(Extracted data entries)
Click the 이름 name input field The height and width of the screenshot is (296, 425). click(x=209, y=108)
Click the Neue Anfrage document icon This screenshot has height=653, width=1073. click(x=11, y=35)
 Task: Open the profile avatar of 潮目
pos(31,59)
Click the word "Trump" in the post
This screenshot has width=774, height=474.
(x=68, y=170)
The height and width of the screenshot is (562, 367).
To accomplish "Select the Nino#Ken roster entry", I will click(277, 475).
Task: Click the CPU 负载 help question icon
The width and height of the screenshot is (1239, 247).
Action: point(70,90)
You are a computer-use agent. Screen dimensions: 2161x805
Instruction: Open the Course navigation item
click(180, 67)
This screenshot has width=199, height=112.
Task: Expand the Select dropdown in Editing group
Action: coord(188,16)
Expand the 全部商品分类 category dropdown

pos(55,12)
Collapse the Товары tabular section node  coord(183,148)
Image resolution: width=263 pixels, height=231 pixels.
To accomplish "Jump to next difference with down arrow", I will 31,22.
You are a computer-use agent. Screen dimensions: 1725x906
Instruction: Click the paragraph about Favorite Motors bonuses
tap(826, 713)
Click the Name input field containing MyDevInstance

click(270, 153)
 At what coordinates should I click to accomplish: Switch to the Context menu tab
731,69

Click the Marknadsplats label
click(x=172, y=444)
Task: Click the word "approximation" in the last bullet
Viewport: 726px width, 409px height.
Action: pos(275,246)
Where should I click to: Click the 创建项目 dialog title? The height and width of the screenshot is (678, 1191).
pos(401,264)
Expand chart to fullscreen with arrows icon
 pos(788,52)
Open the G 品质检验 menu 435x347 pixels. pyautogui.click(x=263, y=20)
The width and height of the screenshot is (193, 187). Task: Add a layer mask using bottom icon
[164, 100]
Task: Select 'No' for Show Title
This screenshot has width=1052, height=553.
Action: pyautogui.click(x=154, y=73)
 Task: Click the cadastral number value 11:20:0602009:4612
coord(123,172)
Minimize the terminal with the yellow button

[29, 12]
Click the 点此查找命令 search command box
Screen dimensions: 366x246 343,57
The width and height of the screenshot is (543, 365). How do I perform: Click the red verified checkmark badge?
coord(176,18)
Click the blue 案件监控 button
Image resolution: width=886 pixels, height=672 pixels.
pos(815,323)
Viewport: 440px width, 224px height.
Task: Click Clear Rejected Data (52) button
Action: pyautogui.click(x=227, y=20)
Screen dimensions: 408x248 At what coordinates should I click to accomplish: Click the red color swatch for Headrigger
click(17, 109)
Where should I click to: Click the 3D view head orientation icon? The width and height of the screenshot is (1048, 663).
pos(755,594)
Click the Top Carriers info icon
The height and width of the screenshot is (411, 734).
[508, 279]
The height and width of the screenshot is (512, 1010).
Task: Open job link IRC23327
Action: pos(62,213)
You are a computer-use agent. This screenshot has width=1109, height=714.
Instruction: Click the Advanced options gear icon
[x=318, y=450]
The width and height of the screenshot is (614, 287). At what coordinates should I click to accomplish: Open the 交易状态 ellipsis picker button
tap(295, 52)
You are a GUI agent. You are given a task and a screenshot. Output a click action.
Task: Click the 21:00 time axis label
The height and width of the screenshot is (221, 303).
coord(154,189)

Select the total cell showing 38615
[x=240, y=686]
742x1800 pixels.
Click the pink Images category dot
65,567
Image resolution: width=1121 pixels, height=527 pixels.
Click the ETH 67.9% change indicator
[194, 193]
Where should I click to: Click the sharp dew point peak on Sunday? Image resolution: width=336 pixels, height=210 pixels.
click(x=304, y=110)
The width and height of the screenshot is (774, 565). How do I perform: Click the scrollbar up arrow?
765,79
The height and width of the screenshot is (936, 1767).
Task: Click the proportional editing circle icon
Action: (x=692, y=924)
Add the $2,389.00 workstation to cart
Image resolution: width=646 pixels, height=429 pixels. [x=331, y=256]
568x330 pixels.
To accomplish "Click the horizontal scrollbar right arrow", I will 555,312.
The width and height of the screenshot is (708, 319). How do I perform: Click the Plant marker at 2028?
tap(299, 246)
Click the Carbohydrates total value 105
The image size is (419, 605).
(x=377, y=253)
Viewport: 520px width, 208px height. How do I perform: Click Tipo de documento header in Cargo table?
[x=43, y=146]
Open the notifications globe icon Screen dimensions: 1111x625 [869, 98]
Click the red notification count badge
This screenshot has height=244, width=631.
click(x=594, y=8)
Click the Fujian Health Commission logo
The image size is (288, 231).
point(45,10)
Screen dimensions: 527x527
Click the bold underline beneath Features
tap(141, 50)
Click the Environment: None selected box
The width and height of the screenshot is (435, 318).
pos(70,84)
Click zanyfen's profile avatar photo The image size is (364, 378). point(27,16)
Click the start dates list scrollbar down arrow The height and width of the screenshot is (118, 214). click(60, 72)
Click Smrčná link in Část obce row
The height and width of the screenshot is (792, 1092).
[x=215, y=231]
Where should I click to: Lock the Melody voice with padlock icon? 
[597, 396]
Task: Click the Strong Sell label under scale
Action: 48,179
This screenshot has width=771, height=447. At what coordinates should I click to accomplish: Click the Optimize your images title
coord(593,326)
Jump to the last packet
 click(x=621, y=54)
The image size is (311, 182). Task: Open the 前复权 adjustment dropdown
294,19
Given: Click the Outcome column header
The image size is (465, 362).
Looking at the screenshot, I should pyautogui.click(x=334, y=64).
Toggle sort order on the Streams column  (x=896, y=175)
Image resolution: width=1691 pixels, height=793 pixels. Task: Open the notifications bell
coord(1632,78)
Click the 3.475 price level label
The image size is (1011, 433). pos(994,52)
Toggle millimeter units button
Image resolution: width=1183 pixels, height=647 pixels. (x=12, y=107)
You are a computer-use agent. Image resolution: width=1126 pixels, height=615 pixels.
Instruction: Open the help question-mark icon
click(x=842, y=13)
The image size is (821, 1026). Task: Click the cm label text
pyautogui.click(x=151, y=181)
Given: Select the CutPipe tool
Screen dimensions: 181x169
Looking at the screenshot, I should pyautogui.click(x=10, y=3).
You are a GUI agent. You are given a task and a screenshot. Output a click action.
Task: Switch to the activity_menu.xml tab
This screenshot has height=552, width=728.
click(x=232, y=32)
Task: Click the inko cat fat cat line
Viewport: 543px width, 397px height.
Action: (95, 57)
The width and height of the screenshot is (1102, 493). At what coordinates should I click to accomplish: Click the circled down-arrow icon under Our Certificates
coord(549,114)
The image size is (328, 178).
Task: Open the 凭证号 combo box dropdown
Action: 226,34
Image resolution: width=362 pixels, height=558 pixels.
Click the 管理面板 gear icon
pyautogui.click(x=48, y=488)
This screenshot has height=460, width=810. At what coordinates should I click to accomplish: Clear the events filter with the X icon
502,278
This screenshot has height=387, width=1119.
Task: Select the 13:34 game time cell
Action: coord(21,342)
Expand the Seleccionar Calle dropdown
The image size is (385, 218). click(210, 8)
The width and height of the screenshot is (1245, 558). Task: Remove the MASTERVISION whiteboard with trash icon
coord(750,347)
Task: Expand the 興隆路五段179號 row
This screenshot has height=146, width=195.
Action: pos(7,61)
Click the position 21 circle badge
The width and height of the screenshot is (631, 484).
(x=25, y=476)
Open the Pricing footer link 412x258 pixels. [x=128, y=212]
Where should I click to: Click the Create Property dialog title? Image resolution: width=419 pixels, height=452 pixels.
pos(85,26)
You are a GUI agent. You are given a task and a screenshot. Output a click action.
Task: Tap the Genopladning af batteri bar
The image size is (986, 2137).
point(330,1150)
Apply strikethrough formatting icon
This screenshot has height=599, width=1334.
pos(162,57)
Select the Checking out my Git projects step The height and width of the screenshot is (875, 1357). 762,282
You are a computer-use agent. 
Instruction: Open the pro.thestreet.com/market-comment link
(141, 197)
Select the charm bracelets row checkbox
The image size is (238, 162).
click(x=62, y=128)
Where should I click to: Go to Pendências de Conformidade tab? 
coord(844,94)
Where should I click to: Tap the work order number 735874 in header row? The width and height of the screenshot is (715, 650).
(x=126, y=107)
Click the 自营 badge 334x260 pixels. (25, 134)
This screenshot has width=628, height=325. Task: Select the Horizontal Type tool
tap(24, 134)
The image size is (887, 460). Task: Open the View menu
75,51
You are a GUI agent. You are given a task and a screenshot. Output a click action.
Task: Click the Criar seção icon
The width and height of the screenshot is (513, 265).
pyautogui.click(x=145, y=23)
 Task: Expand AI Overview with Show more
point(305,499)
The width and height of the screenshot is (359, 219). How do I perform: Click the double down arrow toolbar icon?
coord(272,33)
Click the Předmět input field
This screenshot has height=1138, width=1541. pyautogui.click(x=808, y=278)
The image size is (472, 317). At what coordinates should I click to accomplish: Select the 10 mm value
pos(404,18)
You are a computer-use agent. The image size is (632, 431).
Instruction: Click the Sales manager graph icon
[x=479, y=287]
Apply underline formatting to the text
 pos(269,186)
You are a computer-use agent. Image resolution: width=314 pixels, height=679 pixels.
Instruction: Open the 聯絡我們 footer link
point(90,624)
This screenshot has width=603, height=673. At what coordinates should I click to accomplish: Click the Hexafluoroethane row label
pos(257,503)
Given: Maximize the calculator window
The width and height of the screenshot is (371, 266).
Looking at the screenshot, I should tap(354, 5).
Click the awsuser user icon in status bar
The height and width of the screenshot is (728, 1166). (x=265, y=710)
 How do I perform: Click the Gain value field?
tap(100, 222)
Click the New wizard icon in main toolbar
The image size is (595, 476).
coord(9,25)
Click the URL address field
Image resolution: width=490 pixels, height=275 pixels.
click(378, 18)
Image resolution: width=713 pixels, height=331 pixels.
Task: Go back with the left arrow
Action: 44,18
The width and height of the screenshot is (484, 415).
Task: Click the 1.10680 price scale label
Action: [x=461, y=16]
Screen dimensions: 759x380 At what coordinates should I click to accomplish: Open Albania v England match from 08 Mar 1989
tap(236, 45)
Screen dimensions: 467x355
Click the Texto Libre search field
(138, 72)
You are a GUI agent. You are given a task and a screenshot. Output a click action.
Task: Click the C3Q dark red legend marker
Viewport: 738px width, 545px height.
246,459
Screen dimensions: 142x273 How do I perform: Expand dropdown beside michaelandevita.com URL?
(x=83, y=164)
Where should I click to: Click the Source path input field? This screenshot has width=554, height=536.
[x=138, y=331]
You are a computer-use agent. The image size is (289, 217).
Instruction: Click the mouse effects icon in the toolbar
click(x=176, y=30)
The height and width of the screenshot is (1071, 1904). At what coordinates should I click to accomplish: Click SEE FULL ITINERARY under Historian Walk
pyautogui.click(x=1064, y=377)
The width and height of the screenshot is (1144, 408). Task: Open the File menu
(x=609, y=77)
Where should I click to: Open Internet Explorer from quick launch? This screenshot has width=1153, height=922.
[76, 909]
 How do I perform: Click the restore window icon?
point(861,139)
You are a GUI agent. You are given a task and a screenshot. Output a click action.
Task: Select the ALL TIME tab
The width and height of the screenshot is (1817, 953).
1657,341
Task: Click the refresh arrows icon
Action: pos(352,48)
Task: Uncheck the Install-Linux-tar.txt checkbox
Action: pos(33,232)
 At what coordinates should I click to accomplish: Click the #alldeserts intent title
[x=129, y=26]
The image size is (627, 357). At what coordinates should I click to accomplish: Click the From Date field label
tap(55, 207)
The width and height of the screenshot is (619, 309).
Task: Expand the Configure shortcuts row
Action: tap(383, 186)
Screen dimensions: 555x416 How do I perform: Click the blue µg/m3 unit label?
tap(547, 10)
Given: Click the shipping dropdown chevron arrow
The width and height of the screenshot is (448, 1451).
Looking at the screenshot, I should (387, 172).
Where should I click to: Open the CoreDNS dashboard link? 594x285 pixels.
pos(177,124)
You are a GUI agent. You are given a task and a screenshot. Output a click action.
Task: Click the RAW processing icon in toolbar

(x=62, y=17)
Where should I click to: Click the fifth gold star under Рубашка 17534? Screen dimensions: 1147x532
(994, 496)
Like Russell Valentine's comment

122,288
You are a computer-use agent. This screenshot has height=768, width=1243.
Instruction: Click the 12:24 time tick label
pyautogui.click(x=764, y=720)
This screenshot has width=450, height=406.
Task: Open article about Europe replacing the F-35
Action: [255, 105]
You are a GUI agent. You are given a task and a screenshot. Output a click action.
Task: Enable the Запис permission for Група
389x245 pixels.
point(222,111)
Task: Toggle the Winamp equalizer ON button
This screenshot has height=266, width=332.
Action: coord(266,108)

◆ Action item
Return each line from the entries above that includes "will".

◆ Answer space
To accomplish "Select the Nino#Ken roster entry", I will click(277, 475).
To accomplish "Jump to next difference with down arrow", I will 31,22.
To accomplish "Click the horizontal scrollbar right arrow", I will 555,312.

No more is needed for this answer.